Later, a state Court of Appeal upheld the dismissal, concluding reluctantly that under recent high court decisions, Patterson could not be charged with murder. The panel said that while he was accused of “furnishing” the cocaine, the drug statute under which he was charged also could be violated in ways that were not “inherently dangerous”--such as transporting the drug.

Orange County prosecutors appealed to the state high court, supported by the district attorneys association and other law enforcement officials throughout the state. While such prosecutions have not been brought often, authorities said they would welcome any new tool to combat the widening problem of drug use. Several other test cases have been pending.

In Thursday’s ruling, the justices gave prosecutors a partial victory by ruling that, contrary to the Court of Appeal decision, a murder charge could be brought for fatalities resulting from the particular offense of “furnishing” a drug, even though the statute covered other drug offenses--such as transporting a drug for personal use--that were not inherently dangerous.

The justices ordered the case sent back to the trial court so that prosecutors can make another attempt to charge Patterson with murder.

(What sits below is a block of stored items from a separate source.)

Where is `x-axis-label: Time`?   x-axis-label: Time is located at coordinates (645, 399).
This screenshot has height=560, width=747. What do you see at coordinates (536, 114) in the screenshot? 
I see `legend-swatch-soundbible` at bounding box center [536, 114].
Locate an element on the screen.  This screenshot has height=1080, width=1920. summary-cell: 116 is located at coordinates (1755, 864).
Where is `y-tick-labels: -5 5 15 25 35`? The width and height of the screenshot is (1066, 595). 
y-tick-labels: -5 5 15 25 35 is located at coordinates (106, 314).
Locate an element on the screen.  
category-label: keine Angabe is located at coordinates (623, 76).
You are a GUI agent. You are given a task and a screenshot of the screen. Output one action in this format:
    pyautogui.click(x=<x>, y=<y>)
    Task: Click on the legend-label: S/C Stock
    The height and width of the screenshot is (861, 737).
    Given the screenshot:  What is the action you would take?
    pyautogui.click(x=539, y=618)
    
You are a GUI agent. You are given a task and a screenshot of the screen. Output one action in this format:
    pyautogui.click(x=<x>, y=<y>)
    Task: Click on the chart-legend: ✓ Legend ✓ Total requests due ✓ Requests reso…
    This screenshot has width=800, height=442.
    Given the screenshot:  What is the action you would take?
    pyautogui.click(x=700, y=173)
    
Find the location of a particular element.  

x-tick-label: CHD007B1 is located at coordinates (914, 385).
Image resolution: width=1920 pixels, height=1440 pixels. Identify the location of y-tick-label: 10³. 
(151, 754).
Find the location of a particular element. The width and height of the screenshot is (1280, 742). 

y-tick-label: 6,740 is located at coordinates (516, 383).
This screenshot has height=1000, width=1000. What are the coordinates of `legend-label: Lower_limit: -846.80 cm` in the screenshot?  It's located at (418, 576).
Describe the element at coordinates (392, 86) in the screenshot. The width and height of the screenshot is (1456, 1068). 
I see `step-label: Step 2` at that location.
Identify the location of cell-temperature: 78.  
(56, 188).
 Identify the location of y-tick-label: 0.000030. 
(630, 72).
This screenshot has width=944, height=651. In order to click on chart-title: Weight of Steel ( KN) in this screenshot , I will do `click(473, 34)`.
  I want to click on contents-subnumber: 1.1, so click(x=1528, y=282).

But to make the charge stick, the court said, they will have to meet a more stringent standard by showing that furnishing cocaine, in general, carries a “high probability” that death will result.

Meanwhile, Patterson had pleaded guilty to furnishing cocaine, served time in jail and was released on probation while the murder charge was on appeal. But later he was arrested and convicted for selling cocaine to an undercover police officer.